UK Parliament / Open data

Passenger Railway Services (Public Ownership) Bill

My Lords, I will speak to Amendments 7 and 9, which together constitute this group. Both are concerned with what the Government say they intend to be the effect of the Bill: the improvement of passenger services. Again, they are largely probing amendments, although we would expect the Bill to be amended, if not with a purpose clause, as proposed earlier by my noble friend Lord Gascoigne, then at least with measures of the character contained in these two amendments, which seek to set a safety net, in effect, in different ways, for the services being provided.

Amendment 7 would have the effect that the relevant franchising authority must give to the Office of Rail and Road—it could be to some other trustworthy and credible body, such as the Department for Transport, if it is not the franchising authority—an assessment that the company that will take over the franchise is capable of doing so. People might ask: what company? The company that will take over the franchise as proposed by this Bill will be a shell company—an off-the-shelf company purchased by the Department for Transport; a perfectly ordinary company under companies law such as anyone might buy off the shelf. That already starts to raise questions around why we would think that it had any competence to run a railway. People will say, “Don’t be silly, that is just a form”. The form is an empty-shell company constituted under companies law, but the sole shareholder of that company will be the Department for Transport. In effect, the Department for Transport will be running this service through the shell company that it has bought off the shelf in order for it to be the recipient of the public service contract, which is the only type of contract that the Secretary of State will be able to award.

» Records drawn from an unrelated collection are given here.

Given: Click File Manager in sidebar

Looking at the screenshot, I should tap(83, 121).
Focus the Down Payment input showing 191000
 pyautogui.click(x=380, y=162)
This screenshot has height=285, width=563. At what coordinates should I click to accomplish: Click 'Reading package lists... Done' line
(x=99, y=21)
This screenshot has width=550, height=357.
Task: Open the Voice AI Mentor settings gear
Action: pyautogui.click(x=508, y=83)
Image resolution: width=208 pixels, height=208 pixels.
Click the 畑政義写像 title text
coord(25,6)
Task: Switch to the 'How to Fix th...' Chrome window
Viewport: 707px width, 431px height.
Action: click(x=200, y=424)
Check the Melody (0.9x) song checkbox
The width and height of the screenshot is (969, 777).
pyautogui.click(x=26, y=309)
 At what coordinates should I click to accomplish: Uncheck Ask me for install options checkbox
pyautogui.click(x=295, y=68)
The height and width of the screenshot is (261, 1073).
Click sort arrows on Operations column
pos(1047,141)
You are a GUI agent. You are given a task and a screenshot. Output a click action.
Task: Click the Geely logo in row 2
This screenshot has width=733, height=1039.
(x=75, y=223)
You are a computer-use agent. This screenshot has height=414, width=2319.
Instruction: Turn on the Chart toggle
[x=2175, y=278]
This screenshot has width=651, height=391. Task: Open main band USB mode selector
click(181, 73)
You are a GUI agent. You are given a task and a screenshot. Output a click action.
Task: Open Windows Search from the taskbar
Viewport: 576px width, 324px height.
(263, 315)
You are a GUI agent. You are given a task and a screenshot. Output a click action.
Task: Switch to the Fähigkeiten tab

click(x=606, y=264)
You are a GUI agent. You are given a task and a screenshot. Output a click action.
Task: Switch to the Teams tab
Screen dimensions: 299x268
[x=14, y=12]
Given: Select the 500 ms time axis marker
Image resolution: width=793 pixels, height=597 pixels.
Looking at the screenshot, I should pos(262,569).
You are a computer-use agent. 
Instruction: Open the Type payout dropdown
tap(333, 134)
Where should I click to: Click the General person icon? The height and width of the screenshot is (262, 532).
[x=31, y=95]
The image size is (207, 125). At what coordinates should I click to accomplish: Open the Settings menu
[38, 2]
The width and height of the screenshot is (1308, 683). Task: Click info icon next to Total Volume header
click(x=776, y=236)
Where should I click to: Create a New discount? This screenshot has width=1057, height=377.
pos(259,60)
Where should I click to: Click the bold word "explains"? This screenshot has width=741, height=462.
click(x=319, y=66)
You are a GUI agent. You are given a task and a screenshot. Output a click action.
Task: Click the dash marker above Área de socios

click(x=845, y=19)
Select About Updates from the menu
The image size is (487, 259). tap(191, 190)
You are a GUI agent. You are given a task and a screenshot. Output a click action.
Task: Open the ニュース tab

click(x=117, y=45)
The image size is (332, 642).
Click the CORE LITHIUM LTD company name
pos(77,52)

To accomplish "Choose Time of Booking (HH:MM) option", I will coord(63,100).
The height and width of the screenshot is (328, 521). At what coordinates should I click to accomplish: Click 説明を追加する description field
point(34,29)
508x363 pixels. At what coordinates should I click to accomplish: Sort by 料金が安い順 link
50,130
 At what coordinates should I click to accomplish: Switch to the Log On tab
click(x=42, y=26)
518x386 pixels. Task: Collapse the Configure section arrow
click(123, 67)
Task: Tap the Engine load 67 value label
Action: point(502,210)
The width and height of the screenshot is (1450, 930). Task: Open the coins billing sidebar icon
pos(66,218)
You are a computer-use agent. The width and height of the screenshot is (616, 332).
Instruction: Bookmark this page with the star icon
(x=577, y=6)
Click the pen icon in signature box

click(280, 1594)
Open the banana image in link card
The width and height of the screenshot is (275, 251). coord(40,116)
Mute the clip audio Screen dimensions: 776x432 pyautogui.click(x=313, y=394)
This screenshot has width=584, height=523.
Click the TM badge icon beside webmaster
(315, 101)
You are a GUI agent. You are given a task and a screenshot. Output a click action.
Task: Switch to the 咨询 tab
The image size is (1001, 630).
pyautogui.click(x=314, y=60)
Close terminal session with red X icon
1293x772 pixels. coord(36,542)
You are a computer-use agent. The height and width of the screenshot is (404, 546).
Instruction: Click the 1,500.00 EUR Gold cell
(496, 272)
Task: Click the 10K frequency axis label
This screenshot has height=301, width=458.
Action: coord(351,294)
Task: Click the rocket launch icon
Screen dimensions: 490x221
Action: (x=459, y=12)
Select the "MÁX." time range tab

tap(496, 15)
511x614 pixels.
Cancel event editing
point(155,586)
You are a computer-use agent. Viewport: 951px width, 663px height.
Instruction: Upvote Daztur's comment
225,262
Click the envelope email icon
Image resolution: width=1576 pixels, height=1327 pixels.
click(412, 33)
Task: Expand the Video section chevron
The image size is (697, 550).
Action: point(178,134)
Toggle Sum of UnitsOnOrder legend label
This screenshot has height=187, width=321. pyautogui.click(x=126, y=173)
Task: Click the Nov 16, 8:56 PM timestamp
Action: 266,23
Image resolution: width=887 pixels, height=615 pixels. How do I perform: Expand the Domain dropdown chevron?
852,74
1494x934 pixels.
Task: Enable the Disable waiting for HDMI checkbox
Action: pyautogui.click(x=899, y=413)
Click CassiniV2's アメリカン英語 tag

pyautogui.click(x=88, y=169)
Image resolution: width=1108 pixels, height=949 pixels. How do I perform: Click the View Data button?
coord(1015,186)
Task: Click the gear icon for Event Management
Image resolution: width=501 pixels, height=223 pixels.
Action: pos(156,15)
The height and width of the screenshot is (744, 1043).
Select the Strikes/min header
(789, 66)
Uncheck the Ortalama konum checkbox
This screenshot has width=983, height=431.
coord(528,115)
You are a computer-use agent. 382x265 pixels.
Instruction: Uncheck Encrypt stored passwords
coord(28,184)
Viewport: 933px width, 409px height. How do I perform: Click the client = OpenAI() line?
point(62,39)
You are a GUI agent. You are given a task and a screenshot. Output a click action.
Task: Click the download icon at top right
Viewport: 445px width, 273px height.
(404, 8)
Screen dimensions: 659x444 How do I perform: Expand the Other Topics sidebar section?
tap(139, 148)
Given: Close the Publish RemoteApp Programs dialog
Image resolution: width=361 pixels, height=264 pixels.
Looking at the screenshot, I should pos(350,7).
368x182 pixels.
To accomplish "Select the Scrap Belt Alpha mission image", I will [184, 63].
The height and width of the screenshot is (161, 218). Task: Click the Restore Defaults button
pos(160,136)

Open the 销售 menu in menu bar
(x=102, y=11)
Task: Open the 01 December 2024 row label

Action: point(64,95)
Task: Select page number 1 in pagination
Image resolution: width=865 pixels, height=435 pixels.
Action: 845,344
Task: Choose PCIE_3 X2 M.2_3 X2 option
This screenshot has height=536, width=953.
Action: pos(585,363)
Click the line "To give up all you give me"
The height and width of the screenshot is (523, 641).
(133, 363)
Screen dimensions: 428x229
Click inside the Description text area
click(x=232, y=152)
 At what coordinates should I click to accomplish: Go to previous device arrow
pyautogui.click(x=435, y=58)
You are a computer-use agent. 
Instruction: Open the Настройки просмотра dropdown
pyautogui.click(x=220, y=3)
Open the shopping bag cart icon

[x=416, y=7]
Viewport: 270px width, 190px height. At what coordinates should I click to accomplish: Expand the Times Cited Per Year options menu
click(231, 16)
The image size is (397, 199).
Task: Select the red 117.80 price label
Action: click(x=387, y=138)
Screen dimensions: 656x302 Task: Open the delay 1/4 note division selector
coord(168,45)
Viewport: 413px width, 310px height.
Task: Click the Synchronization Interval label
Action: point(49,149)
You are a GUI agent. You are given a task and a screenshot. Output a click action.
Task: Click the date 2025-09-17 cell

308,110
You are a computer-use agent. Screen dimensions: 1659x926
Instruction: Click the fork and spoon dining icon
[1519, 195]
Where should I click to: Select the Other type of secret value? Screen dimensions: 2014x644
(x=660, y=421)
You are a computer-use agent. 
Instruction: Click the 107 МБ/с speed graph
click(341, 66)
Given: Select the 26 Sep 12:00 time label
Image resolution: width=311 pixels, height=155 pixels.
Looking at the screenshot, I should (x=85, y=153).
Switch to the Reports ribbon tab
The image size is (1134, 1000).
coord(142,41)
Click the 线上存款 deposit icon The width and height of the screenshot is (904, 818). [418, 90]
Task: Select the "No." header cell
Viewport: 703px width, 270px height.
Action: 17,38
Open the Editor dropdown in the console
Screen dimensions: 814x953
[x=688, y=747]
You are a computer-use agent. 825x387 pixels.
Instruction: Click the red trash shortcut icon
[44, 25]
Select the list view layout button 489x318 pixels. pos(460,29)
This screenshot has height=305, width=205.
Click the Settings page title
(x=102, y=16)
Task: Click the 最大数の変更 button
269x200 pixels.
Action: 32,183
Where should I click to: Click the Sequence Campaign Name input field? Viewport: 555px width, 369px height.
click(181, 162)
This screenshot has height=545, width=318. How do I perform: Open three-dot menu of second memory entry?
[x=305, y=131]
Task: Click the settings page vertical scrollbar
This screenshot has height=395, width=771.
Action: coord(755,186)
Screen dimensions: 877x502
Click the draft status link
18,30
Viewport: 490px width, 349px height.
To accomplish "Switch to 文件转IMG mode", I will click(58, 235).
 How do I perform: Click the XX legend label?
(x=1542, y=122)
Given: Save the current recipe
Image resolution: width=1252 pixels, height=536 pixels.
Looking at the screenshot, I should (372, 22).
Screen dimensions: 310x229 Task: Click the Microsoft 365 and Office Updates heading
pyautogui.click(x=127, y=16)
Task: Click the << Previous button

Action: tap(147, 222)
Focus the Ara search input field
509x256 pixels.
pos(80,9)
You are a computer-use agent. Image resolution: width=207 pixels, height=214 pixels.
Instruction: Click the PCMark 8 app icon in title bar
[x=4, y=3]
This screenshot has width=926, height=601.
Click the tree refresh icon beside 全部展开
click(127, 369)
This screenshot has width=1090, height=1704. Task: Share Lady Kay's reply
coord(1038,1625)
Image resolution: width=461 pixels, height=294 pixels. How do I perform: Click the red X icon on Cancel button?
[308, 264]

But the Minister said a little earlier in the debate— I cannot pin it down exactly without looking at Hansard, but I do not think that he will deny that he said it—that one of the main purposes of the Bill was to take out of the Department for Transport a whole load of stuff that it was no good at doing and give it to Great British Railways, because it would be better at doing it than the Department for Transport. Here we have a system proposed by the Bill in which the responsibility for operating a service will be taken from a train operating company with decades of experience of providing the service—perhaps, in some cases, hundreds of years of experience if it is a foreign railway company putting its foot into the British market and providing services to us—given to a company bought off the shelf, which is owned and controlled by a department that the Minister himself said should have functions taken away from it and transferred to Great British Railways. What sort of a mess is this?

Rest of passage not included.